Some of the varieties of counselling or psychotherapy -such as Transpersonal Psychology, Family Therapy, Primal Therapy, Hypnotherapy, Jungian Analysis, Gestalt, Transactional Analysis and Psychosynthesis- focus on understanding how our childhood experience influences our current attitudes and actions and how we can transfrom and change. Other models of counselling or psychotherapy (e.g. Cognitiva or Behavioural Therapy) focus on changing behaviours, without much emphasis on exploring the past and the roots of our infancy. “
Many people describe counselling or psychotherapy as the same as talking to a friend, except that you don’t have to pay for your friend to listen to you. However, even though therapy can certainly be a friendly relationship, and your therapist may be friendly and easy to talk to, it is important to remember that therapy is not the same as a friendship. Both friendships and counselling are invaluable in their own ways, but there are significant differences between them.
It all sounds pretty straightforward, right? For the most part it is, however, the biggest challenge in differentiating between counselling and coaching arises when it’s time to choose which one is for you.
Most life coaches are not trained to face the deep-rooted obstacles in the way of their client’s goals, unless they have a background in traditional counselling. These might be clinical cases such as depression, anxiety or an active addiction or disorder.
Life/personal coaches, as well as executive coaches, have been educated and taught that it is not within the ethical coaching paradigm to attempt to work with people on such a deep level if they do not have the required training or experience to help. For example, I do not personally have any experience or specialised training in helping people with chemical addictions. Ethically, I need to refer these clients to someone who does, and can help them.
Coaches who have had formal coaching training are taught that it is inappropriate for them to attempt to help anyone who is struggling emotionally, dealing with depression, anxiety, mood disorders, or other recognized mental health problems.
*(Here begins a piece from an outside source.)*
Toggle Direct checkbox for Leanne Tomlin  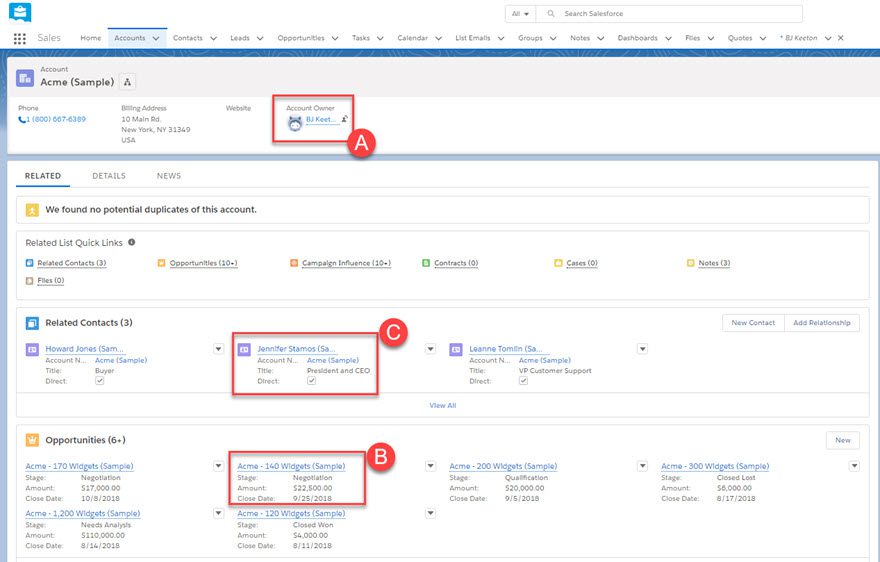(523, 381)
Certified life/personal coaches are not required to receive education and be trained regarding how to identify depression, anxiety and so on, and could fail to identify the real needs of their clients in this case.
This might become an issue when a client approaches a coach, reaching out for help, and the coach, who’s not trained as a counsellor, spends months adopting and issuing life coaching strategies (such as increasing motivation and outlining action steps) to someone who actually needs the support of a trained counsellor in order to get better. In cases such as this, a lot of time, energy and money can be wasted on futile results so it is incredibly important to be vigilant as both a coach and a client.